You see, Vojtko taught French classes for 25 years at Duquesne University in Pittsburgh, earning high marks from her students. Their praise helped make up for Duquesne’s poor pay.
Like most teachers there, Margaret Mary was part of the adjunct faculty — a group with few rights, so schools like Duquesne can take advantage of them. And they do.
As with other adjuncts, Professor Vojtko was unsalaried and paid a low rate for each course she taught. She lacked a reliable annual income since she was never told how many classes she would be teaching until just before a semester began. It might be three, two, one…or none.
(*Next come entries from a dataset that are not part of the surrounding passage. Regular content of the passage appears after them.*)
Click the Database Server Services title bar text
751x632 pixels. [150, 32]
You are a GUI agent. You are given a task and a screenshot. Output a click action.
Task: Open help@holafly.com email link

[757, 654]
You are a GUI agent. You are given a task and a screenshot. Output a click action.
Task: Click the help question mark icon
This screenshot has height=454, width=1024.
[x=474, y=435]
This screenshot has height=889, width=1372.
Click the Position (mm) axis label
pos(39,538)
Even in good years with full teaching loads, her pay amounted to less than $25,000, with zero benefits.
Vojtko ‘s last year was certainly not a good one. Duquesne had cut her to one class per semester, reducing her income to under $10,000. Also, her cancer returned, piling huge medical bills on her back.
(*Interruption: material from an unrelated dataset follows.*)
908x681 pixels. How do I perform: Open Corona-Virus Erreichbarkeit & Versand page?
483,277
With no savings or university pension, she’d become so pauperized that she couldn’t pay her electric bill, effectively making her homeless that winter. Her stress level was off the charts, yet she never missed a day of class. Until the spring of 2013, that is, when Duquesne fired her.
The following August, Margaret Mary Vojtko was found sprawled on her front yard, having suffered a massive heart attack.
This proud professional educator died penniless, jobless…and literally heartbroken, a few months after being thrown away by the university that had used her for 25 years.
To Duquesne officials, Margaret Mary was “just an adjunct.” But to adjuncts everywhere, she’s become an emblem — both of their plight and of their fight for labor rights.